If there is anyone that should write a book about their lives, Max is one of them. She lived so many lives at such a young age. Working as a model, a go-go dancer, at the London Institute of Contemporary Arts, experiencing the first nightclubs opening in London, embracing and participating in a fashion revolution (running in the same circles with Vivienne Westwood), and her most notable passion and long journey as a drummer. She goes back and forth throughout this time reveling in all the eccentric people she met, lived with and played music with. 
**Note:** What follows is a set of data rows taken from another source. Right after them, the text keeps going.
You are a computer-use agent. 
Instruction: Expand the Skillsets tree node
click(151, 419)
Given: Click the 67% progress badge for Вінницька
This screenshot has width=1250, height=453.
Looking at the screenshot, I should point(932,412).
I became fascinated by the stories of her time as a go-go dancer (partly because one of her go-to songs was “Lola” by The Kinks, one of my all-time favorites). I assumed it would be similar to what we consider as stripping today, but she actually expresses a moment when she noticed go-go dancers turned into strippers. Of course her role in the pre-stripper era as a go-go dancer was still driven by sensuality and seduction, but she details a distinct time when this was amplified past artistic performance. Max saw the men starting to get grabbier, the shows going on later into the night as opposed to her usual lunch rush of businessmen piling into the pubs in the middle of the day. Not to dub this as a technically negative shift in the world of women dancers, I was mostly intrigued as a reader in considering the root cause of what actually led to this shift. Either way, Max’s stories about her go-go dancing days are definitely a highlight of the book and set the scene for the wild parts of London throughout these years. 

69 Exhibition Road: Twelve True-Life Tales from the Fag End of Punk, Porn & Performance is essentially a collection of stories from Max’s time living in her characterful flat on 69 Exhibition Road, although the most riveting stories of the book are primarily about what happens outside of her apartment. I would recommend this book to both haters and lovers of the punks. For the ones who look down on them or just don’t get it, Max humanizes this subculture in the best way possible and will get you to understand where they’re coming from and how they’re shaping a new mindset. For the lovers, it offers an entertaining, realistic, and firsthand account of everything that initially drew you to the punk movement, with unexpected details sprinkled throughout that will continue to captivate you.